Avviato una serie di misure per verificare, nel dettaglio, i rapporti di lavoro precario e pianificare le modalità operative

Il Servizio Sanità delle Marche ha già avviato una serie di misure per verificare, nel dettaglio, i rapporti di lavoro precario e pianificare le modalità operative che porteranno all’emanazione di linee guida regionali per le assunzioni. Mercoledì in una riunione congiunta tra i dirigenti della Sanità e i responsabili degli uffici del personale è stata messa in comune la banca dati per individuare le caratteristiche previste dalla Legge Madia e dalle circolari in materia, l’ultima del 9 gennaio 2018. 
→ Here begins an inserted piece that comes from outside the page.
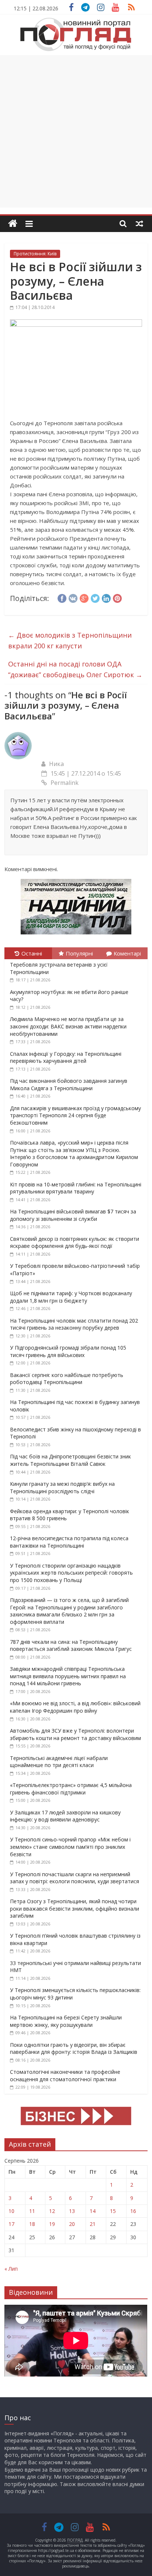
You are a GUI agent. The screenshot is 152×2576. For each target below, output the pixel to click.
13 (72, 2210)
Le aziende stanno, infatti, incrociando ed accorpando le informazioni sui singoli contratti e dove necessario consulteranno i fascicoli personali per definire le situazioni dei lavoratori. La Regione ha invitato le 4 aziende (Asur, Azienda Ospedaliera Universitaria di Ancona,  Marche Nord e Inrca) a fornire il censimento nel minor tempo possibile.

Questa operazione apre la strada ai piani triennali di assunzioni che vanno dal 2018 al 2020.  La Regione Marche condivide con i sindacati l’impegno per dare stabilità al sistema tanto che negli obbiettivi 2017 per i direttori generali era previsto quello di ridurre il precariato in favore del tempo indeterminato. Dopo l’acquisizione dei risultati dello screening la Regione proporrà un incontro ai sindacati per condividere i percorsi.